Material provided
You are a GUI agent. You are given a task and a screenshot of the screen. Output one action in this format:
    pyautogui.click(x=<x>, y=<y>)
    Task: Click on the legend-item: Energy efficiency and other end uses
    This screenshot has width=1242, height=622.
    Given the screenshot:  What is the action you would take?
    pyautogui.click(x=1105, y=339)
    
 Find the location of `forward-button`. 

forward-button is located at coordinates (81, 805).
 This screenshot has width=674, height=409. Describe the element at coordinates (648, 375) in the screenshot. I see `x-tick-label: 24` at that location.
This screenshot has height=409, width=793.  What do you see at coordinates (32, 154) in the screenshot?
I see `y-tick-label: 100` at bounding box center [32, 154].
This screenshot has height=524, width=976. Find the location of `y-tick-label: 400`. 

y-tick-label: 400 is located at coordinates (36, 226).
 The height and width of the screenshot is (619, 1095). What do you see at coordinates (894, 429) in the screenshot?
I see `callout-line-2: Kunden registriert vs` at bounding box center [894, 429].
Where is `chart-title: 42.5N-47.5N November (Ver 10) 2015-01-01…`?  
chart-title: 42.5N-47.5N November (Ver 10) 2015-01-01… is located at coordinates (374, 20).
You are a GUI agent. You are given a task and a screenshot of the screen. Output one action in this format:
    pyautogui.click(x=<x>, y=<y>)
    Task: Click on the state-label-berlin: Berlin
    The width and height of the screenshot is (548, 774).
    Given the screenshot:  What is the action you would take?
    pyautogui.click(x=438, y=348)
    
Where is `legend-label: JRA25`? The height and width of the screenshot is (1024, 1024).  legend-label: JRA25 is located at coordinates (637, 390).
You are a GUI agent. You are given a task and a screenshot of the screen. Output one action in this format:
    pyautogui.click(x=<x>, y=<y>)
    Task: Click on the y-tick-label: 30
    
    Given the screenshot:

Problem to work on
Reproduce all of the records above verbatim, line for line.

Answer for this exercise
You are a GUI agent. You are given a task and a screenshot of the screen. Output one action in this format:
    pyautogui.click(x=<x>, y=<y>)
    Task: Click on the legend-item: Energy efficiency and other end uses
    This screenshot has width=1242, height=622.
    Given the screenshot:  What is the action you would take?
    pyautogui.click(x=1105, y=339)
    
 Find the location of `forward-button`. 

forward-button is located at coordinates (81, 805).
 This screenshot has width=674, height=409. Describe the element at coordinates (648, 375) in the screenshot. I see `x-tick-label: 24` at that location.
This screenshot has height=409, width=793.  What do you see at coordinates (32, 154) in the screenshot?
I see `y-tick-label: 100` at bounding box center [32, 154].
This screenshot has height=524, width=976. Find the location of `y-tick-label: 400`. 

y-tick-label: 400 is located at coordinates (36, 226).
 The height and width of the screenshot is (619, 1095). What do you see at coordinates (894, 429) in the screenshot?
I see `callout-line-2: Kunden registriert vs` at bounding box center [894, 429].
Where is `chart-title: 42.5N-47.5N November (Ver 10) 2015-01-01…`?  
chart-title: 42.5N-47.5N November (Ver 10) 2015-01-01… is located at coordinates (374, 20).
You are a GUI agent. You are given a task and a screenshot of the screen. Output one action in this format:
    pyautogui.click(x=<x>, y=<y>)
    Task: Click on the state-label-berlin: Berlin
    The width and height of the screenshot is (548, 774).
    Given the screenshot:  What is the action you would take?
    pyautogui.click(x=438, y=348)
    
Where is `legend-label: JRA25`? The height and width of the screenshot is (1024, 1024).  legend-label: JRA25 is located at coordinates (637, 390).
You are a GUI agent. You are given a task and a screenshot of the screen. Output one action in this format:
    pyautogui.click(x=<x>, y=<y>)
    Task: Click on the y-tick-label: 30
    
    Given the screenshot:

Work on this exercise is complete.